1) I would like to see a slightly stronger statement here in section 6.1.3: "The M_FLOOD message MUST be sent periodically. The default SHOULD be 60 seconds, the value SHOULD be operator configurable." Maybe the following instead: "The M_FLOOD message MUST be sent periodically. The default MUST be 60 seconds, the value SHOULD be operator configurable but SHOULD be not smaller than 60 seconds." Or even a MUST for the minimum value is that acceptable for the desired use cases. 2) Also in section 6.5, I would like to seem some rate limiting/pacing: "An ACP node may choose to attempt initiate the different feasible ACP secure channel protocols it supports according to its local policies sequentially or in parallel,..." 3) Sec 6.7.3: How are baseline ACP and constrained ACP nodes defined? 4) sec 6.10.6: "With the current allocations, only 2 more schemes are possible, so the last addressing scheme should consider to be extensible in itself (e.g.: by reserving bits from it for further extensions." Maybe use a normative MUST here: "With the current allocations, only 2 more schemes are possible, so the last addressing scheme MUST be extensible in itself (e.g.: by reserving bits from it for further extensions." 5) I guess section 10 could be moved to the appendix.
I haven't finished reading the whole document.
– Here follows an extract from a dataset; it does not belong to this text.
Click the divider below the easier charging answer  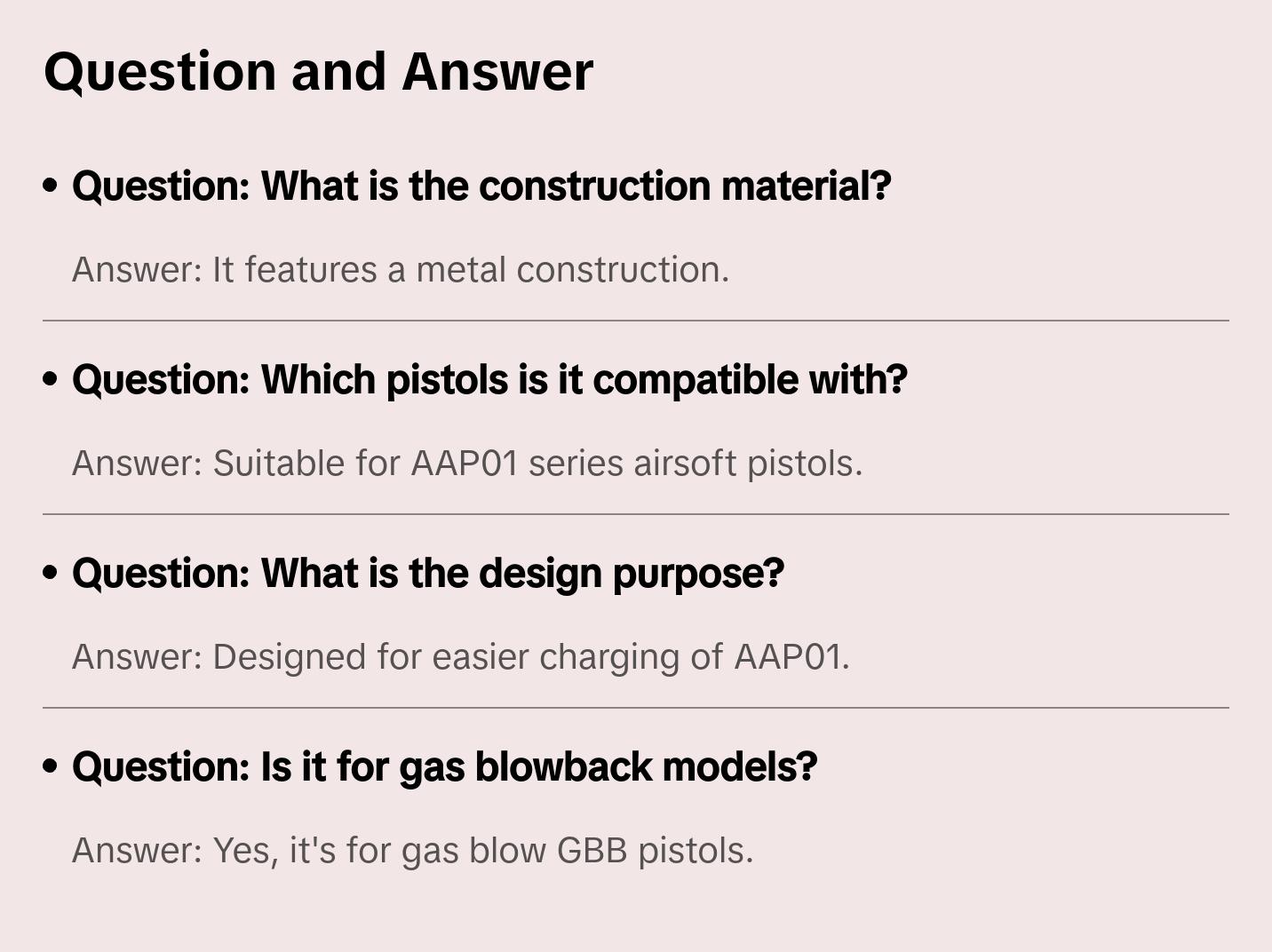(636, 708)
I agree with Benjamin and Ekr that some security aspects are underspecified. A few extra comments/questions of my own: 1) Where is locator-option formally defined? 2) 6.10.2. The ACP Addressing Base Scheme o The 40 bits ULA "global ID" (term from [RFC4193]) for ACP addresses carried in the domain information field of domain certificates are the first 40 bits of the SHA256 hash of the routing subdomain from the same domain information field. I think you need to make clear that one needs to canonicalize (e.g. to lowercase) the routing subdomain before applying hash. You don't want some nodes using "example.com" and other "EXAMPLE.com". In the example of Section 6.1.1, the routing subdomain is "area51.research.acp.example.com" and the 40 bits ULA "global ID" 89b714f3db. 3) A.6: When Alice and Bob successfully establish the GRASP/TSL session, they typo: TSL --> TLS will negotiate the channel mechanism to use using objectives such as performance and perceived quality of the security. After agreeing on a channel mechanism, Alice and Bob start the selected Channel protocol. Once the secure channel protocol is successfully running, the GRASP/TLS connection can be kept alive or timed out as long as the selected channel protocol has a secure association between Alice and Bob. When it terminates, it needs to be re-negotiated via GRASP/ TLS.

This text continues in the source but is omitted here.